EXERCISE DATA: Begin
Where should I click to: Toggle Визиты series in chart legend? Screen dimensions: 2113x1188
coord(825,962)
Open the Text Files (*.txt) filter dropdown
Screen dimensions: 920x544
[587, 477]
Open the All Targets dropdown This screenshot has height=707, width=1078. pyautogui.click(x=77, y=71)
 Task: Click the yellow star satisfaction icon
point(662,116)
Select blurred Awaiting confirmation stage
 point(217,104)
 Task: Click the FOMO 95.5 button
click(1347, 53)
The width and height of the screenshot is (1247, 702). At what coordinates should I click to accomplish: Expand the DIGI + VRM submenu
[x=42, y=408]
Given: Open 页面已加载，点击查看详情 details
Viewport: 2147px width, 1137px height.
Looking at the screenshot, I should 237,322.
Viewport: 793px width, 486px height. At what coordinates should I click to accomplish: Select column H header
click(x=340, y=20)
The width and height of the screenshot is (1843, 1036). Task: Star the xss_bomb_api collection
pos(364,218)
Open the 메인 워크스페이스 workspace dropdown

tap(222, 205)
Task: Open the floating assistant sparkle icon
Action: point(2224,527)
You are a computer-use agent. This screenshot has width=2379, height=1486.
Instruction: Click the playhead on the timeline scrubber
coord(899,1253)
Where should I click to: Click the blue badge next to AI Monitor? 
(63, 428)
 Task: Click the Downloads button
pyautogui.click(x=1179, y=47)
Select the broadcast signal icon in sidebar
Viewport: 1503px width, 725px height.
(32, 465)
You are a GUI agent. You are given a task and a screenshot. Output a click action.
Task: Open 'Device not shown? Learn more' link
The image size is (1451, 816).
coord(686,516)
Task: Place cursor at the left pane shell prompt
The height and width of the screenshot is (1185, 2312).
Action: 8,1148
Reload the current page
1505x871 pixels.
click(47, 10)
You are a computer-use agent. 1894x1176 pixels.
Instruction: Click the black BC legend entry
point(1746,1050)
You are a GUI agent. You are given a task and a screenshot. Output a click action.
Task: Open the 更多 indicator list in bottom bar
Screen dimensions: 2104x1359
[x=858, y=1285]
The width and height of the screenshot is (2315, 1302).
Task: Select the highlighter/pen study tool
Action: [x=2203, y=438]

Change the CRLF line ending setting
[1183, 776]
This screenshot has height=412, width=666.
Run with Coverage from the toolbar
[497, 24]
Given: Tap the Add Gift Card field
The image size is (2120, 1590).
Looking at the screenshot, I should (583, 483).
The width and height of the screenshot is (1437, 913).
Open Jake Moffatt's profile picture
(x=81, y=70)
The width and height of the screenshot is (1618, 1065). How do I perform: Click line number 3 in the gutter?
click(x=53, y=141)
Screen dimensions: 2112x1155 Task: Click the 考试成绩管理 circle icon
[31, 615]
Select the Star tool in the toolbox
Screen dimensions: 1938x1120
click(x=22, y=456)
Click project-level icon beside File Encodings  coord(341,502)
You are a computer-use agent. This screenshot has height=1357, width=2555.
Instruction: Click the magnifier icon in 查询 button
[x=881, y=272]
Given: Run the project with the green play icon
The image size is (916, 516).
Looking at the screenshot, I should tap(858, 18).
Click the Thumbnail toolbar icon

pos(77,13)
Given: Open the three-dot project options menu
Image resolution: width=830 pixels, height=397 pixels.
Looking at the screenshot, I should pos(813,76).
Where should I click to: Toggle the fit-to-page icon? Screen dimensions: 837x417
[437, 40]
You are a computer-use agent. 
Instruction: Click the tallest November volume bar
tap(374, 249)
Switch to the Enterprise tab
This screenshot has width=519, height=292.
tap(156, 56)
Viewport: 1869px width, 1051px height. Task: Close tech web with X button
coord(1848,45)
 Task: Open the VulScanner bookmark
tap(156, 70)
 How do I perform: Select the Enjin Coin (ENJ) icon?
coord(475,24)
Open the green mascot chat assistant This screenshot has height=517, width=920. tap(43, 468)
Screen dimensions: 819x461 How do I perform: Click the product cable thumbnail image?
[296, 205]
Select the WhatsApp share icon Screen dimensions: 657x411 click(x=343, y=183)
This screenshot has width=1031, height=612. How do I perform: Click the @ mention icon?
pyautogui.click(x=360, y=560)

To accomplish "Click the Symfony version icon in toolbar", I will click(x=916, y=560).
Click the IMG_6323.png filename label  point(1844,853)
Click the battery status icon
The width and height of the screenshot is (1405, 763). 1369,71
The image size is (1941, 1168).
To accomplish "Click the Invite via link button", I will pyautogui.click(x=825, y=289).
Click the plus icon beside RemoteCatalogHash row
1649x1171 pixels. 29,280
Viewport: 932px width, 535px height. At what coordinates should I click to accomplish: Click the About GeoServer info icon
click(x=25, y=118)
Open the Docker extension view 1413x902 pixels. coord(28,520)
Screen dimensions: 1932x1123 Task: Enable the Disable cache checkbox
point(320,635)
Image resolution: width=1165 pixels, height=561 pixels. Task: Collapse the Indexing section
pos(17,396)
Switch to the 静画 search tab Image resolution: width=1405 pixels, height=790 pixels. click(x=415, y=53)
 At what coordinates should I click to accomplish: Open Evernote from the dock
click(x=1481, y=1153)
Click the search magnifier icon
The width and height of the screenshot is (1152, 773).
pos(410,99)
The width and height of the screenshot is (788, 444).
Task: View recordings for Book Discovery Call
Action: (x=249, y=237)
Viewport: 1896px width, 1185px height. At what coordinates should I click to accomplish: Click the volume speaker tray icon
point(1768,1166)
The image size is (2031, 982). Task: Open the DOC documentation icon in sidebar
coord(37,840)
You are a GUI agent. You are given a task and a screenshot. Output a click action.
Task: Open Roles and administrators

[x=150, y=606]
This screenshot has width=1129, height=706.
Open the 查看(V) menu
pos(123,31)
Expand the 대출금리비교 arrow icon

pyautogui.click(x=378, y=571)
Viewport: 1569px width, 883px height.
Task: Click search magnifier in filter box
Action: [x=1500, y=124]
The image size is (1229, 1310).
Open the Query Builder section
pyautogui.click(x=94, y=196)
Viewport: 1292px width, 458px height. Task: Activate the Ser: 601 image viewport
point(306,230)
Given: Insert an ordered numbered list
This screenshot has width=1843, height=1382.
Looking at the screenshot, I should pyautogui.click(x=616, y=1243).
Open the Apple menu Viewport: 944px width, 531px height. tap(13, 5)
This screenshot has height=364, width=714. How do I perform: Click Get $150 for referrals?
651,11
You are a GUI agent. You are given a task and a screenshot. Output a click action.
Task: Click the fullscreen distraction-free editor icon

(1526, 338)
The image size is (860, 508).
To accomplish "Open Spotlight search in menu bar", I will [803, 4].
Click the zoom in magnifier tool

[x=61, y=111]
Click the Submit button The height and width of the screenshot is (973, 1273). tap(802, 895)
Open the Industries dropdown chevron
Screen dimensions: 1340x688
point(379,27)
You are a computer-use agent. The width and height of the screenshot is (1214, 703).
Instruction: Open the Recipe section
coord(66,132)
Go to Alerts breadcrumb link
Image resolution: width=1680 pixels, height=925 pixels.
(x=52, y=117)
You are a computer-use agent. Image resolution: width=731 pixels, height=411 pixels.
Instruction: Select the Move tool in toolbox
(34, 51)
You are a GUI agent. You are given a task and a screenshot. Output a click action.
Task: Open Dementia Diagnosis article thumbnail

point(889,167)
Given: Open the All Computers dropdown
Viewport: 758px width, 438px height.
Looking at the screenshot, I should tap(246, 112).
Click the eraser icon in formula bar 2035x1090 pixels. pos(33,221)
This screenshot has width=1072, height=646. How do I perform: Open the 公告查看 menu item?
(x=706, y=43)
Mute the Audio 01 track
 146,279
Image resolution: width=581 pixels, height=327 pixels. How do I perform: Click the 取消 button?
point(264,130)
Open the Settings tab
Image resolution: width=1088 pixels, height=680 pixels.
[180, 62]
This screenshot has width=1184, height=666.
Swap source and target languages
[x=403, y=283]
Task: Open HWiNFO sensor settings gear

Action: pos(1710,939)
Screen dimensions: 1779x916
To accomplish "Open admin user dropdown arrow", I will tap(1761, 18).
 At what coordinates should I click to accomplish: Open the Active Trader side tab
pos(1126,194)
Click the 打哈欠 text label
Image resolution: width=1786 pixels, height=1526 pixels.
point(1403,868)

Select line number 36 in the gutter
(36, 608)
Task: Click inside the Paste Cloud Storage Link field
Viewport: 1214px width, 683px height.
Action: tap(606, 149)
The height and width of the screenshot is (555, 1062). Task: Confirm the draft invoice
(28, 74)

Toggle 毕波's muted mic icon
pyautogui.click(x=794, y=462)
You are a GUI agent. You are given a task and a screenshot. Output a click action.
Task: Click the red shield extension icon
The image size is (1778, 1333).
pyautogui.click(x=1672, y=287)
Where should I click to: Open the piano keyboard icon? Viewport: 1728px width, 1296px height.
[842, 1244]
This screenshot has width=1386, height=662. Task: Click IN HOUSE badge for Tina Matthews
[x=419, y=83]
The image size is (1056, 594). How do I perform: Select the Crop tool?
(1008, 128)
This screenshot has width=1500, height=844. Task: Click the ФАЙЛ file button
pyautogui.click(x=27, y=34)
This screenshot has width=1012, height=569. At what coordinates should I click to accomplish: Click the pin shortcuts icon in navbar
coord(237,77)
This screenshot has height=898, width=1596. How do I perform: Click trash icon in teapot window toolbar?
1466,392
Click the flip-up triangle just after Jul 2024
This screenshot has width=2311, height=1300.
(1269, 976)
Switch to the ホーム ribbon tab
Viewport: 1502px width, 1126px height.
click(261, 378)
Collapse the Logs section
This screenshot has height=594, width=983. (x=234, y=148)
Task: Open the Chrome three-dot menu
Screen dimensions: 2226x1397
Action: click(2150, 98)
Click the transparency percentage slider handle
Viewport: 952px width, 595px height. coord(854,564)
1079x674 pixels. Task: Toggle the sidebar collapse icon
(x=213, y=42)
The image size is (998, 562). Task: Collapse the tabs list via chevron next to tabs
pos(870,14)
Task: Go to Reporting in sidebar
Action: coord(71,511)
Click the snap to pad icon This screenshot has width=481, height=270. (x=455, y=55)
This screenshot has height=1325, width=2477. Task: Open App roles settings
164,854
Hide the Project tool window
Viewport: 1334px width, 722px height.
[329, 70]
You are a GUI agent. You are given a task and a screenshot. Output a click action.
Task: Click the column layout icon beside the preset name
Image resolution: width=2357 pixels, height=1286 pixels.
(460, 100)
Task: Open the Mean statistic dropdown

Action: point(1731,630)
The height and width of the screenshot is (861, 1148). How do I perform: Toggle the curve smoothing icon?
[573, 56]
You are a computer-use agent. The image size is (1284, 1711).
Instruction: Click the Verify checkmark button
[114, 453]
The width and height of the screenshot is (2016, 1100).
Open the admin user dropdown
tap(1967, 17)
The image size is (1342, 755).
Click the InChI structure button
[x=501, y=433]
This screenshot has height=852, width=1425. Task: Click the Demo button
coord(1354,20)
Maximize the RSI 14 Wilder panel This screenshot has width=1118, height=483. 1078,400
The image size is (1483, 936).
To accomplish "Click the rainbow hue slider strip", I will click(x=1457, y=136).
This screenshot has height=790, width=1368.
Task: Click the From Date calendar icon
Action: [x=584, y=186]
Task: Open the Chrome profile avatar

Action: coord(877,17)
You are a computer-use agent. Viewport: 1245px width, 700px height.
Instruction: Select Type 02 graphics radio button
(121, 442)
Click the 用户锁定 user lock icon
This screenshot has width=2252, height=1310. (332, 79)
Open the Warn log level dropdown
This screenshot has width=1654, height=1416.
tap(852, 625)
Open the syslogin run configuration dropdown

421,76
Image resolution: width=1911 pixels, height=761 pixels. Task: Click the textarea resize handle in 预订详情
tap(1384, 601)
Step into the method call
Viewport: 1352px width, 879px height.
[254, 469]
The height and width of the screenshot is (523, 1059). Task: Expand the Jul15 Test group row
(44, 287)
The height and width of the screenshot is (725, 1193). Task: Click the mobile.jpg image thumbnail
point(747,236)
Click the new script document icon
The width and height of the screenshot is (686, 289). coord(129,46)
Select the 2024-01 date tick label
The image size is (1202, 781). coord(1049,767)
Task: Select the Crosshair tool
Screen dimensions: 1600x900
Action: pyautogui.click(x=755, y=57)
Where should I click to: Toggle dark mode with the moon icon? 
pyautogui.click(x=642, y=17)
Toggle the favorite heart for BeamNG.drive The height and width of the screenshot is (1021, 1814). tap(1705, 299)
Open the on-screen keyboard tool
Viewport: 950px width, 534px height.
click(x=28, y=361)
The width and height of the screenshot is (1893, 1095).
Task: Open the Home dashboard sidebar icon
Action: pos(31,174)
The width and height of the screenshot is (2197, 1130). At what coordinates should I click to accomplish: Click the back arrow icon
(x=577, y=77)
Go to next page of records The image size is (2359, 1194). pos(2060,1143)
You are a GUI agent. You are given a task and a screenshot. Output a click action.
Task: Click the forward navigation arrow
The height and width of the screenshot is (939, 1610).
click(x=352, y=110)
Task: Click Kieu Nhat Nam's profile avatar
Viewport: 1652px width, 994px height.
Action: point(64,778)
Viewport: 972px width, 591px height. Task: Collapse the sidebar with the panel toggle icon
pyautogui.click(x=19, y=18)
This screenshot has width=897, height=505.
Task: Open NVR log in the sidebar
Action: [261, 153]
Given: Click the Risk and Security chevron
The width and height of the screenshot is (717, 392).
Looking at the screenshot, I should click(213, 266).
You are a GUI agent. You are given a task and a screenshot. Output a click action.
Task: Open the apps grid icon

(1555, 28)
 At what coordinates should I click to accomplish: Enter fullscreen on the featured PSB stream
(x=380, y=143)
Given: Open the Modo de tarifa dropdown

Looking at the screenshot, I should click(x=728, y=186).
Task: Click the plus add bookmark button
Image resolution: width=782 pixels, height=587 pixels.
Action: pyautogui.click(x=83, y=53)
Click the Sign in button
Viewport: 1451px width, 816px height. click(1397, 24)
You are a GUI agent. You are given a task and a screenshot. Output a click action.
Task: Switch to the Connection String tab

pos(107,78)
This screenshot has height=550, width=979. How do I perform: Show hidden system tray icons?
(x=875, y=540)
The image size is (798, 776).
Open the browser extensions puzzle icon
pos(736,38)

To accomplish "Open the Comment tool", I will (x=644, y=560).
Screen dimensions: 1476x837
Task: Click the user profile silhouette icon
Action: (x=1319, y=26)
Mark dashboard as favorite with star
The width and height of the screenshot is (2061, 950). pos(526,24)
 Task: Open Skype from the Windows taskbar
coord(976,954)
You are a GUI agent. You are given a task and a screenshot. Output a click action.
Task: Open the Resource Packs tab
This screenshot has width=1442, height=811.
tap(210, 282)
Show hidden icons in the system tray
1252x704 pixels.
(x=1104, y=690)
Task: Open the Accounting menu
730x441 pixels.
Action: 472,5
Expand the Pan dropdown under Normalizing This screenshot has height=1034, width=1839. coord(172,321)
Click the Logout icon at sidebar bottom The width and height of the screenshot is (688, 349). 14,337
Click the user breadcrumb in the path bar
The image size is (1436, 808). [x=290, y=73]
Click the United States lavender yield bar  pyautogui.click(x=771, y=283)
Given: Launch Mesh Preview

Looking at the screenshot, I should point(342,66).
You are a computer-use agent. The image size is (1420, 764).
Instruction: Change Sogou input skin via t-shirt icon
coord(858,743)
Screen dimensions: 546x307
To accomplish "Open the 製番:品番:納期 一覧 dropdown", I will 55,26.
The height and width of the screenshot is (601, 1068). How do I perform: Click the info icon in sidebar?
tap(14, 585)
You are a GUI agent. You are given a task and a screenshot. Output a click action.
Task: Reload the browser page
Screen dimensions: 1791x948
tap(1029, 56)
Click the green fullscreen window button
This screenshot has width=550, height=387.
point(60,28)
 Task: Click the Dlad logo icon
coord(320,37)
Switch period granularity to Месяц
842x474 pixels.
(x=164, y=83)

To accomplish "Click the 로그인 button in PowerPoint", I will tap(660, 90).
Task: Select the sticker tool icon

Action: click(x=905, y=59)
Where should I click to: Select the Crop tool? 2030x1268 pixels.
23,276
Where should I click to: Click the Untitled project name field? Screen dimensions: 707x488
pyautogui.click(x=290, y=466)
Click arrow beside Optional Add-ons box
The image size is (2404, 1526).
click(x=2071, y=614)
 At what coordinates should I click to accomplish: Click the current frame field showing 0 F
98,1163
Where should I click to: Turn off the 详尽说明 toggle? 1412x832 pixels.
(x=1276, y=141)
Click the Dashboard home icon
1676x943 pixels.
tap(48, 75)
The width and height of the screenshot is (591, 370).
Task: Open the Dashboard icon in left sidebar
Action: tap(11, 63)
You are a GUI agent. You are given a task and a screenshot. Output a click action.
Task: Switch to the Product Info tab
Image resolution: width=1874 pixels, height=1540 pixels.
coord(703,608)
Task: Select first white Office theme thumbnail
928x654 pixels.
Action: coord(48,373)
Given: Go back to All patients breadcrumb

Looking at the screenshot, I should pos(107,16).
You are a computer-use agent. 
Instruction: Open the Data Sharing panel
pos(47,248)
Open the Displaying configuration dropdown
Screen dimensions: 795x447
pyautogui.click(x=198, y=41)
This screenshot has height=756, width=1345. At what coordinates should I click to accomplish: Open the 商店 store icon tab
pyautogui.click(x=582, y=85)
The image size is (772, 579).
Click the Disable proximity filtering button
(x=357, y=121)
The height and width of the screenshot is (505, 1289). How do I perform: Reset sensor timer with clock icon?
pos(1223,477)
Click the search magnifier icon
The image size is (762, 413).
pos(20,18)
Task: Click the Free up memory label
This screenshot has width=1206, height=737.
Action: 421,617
EXERCISE DATA: End
#### [TASK TO COMPLETE]
Starting from the first line of the records above, retype each line exactly up to and including the one that contains "Task: Place cursor", and nothing more.

#### [ANSWER]
Where should I click to: Toggle Визиты series in chart legend? Screen dimensions: 2113x1188
coord(825,962)
Open the Text Files (*.txt) filter dropdown
Screen dimensions: 920x544
[587, 477]
Open the All Targets dropdown This screenshot has height=707, width=1078. pyautogui.click(x=77, y=71)
 Task: Click the yellow star satisfaction icon
point(662,116)
Select blurred Awaiting confirmation stage
 point(217,104)
 Task: Click the FOMO 95.5 button
click(1347, 53)
The width and height of the screenshot is (1247, 702). At what coordinates should I click to accomplish: Expand the DIGI + VRM submenu
[x=42, y=408]
Given: Open 页面已加载，点击查看详情 details
Viewport: 2147px width, 1137px height.
Looking at the screenshot, I should 237,322.
Viewport: 793px width, 486px height. At what coordinates should I click to accomplish: Select column H header
click(x=340, y=20)
The width and height of the screenshot is (1843, 1036). Task: Star the xss_bomb_api collection
pos(364,218)
Open the 메인 워크스페이스 workspace dropdown

tap(222, 205)
Task: Open the floating assistant sparkle icon
Action: point(2224,527)
You are a computer-use agent. This screenshot has width=2379, height=1486.
Instruction: Click the playhead on the timeline scrubber
coord(899,1253)
Where should I click to: Click the blue badge next to AI Monitor? 
(63, 428)
 Task: Click the Downloads button
pyautogui.click(x=1179, y=47)
Select the broadcast signal icon in sidebar
Viewport: 1503px width, 725px height.
(32, 465)
You are a GUI agent. You are given a task and a screenshot. Output a click action.
Task: Open 'Device not shown? Learn more' link
The image size is (1451, 816).
coord(686,516)
Task: Place cursor at the left pane shell prompt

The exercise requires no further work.